Mas permanecer presa ainda era muito difícil para mim, apesar de que Bakirköy é a menos dura da Turquia. Somente mulheres estão presas lá. Um dia eu fiquei doente, era uma terça-feira. E eles me disseram que eu poderia ir à enfermaria apenas na sexta-feira. Eu tinha muita febre. Eu só vi o médico na sexta-feira. Mas só recebi os medicamentos na segunda-feira. Tudo é assim. Atualmente, as prisões são ainda mais duras do que normalmente. Nós tínhamos o direito de dar um telefonema de cinco minutos a cada duas semanas. Rumores diziam que pessoas de fora da prisão iriam atacar os prisioneiros.
O medo, então, é onipresente. Sem falar no fato de que as celas são superlotadas porque 50 mil pessoas foram detidas durante os cinco últimos meses. E eles não param de mudar de maneira arbitrária os detidos de prisão. Então, toda manhã você acorda com um frio na barriga: eu vou continuar na prisão ou eles vão me transferir para uma outra, pior do que esta onde estou? É difícil ficar presa.
Você foi acusada de “pertencer a uma organização terrorista” por ter colaborado com o jornal pró-curdo “Ozgür Gündem”. Seu processo será retomado nesta segunda-feira (2). Você está confiante ou está com medo?
Tenho medo, claro. Eles me deixaram sair da prisão, mas não me absolveram. As acusações podem me levar à pena de dois anos e meio de prisão ou à prisão perpétua. No entanto, é provável que eu seja absolvida da maioria das acusações. Mas tenho a impressão de que mesmo assim serei condenada à pena de prisão de dois anos e meio ou algo do gênero. E a situação pode mudar de um dia para o outro.
Talvez amanhã, eles darão um telefonema e eu terei uma pena mais severa? Então, claro, eu temo esse julgamento. Nada foi decidido ainda. Eu apenas saí da prisão. E ainda por cima há rumores que indicam futuros assassinatos de escritores, jornalistas e advogados. Listas [de nomes] circulam na internet. Então, nesse momento, ninguém pode se sentir seguro na Turquia.
Sinceramente, tenho medo. Por outro lado, eu acho que o apoio e a mobilização internacional contribuíram muito. Eu agradeço a todos, aos escritores e jornalistas europeus, particularmente os franceses. Sem vocês eu ainda estaria na prisão. De fato, eles não teriam me libertado.
A liberdade de expressão ainda está garantida na Turquia de hoje?
É uma piada. A liberdade de expressão na Turquia não passa de uma piada! Eles nos libertaram e no dia seguinte prenderam um jornalista muito famoso [Ahmet Sik], acusado de ajudar três organizações terroristas diferentes. Ele já tinha estado na prisão.

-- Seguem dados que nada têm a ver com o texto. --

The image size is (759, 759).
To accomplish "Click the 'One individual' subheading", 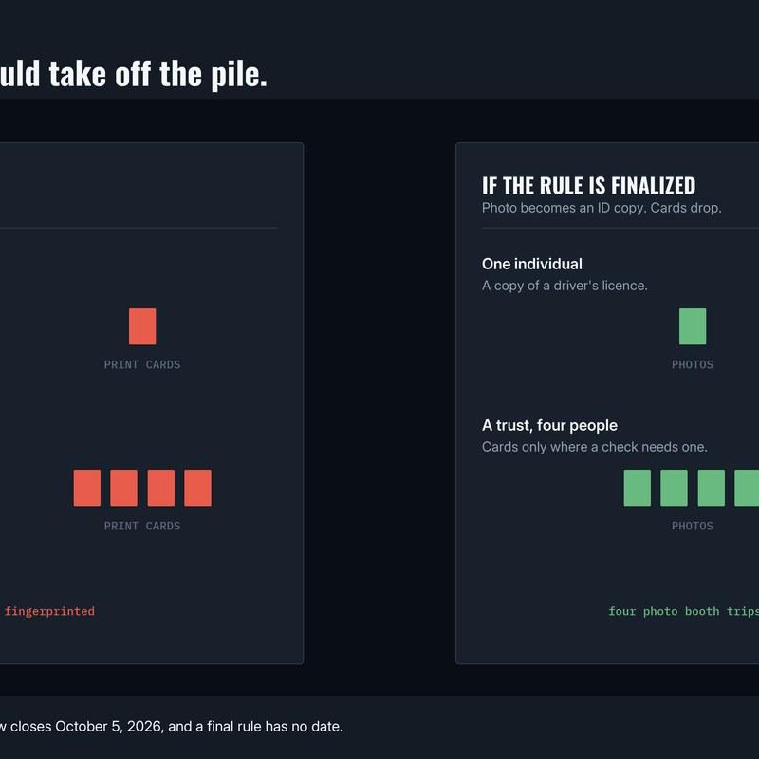I will pos(532,264).
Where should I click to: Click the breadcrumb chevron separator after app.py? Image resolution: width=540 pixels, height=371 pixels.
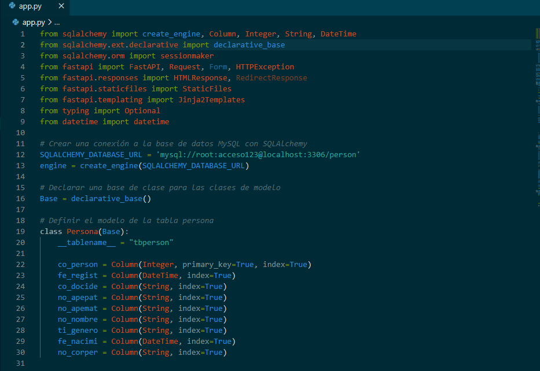pos(49,23)
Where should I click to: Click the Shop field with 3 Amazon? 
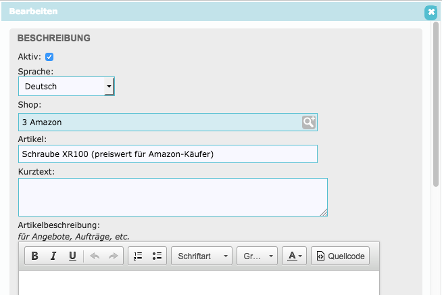[159, 122]
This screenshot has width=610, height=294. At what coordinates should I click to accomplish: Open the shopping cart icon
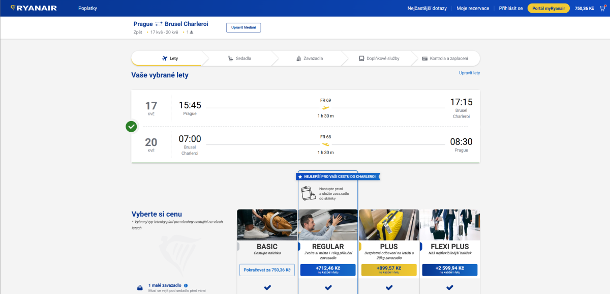[x=602, y=8]
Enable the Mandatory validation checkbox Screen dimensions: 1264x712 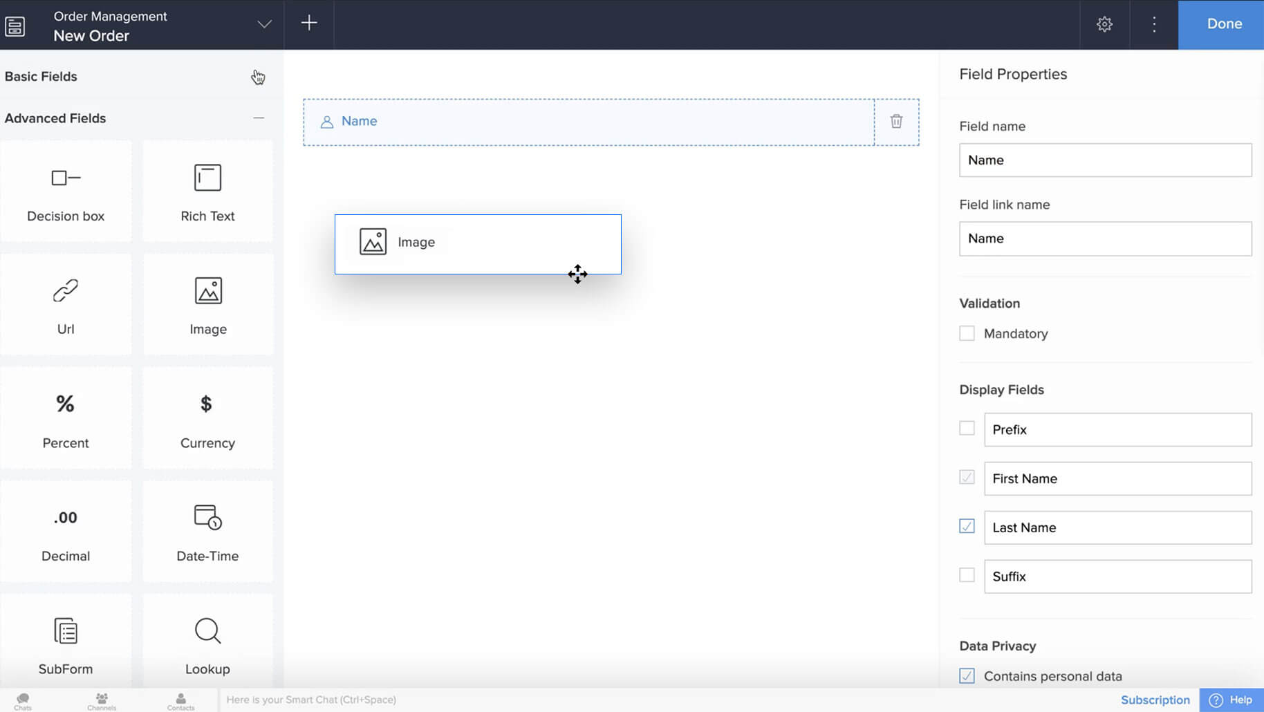(967, 334)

Atualmente, cerca de 150 jornalistas estão presos, talvez mais. Hoje, pessoas foram presas por terem postado uma mensagem no Twitter. Muito acadêmicos também foram ameaçados. Até nomes do cinema que são muito populares: um processo foi aberto contra diretores e outros artistas. A partir do momento em que alguém se expressa pelo Twitter, pode esperar que a polícia vem buscá-lo. As pessoas estão com muito medo. Até mesmo de falar ao telefone. Eu os entendo.
Nessas condições, qual é a margem de manobra de pessoas como você, defensores da liberdade de expressão?
Cada um deve decidir por si mesmo. Mas acredito que a única coisa que pode ajudar a mudar a situação é a solidariedade. Quero lançar um apelo. Onde quer que você esteja, seja qual for sua convicção: para defender a liberdade de expressão nós devemos nos unir.. Nós devemos fazer campanhas para os que estão detidos pelos motivos mais diversos. É a única saída: estarmos juntos.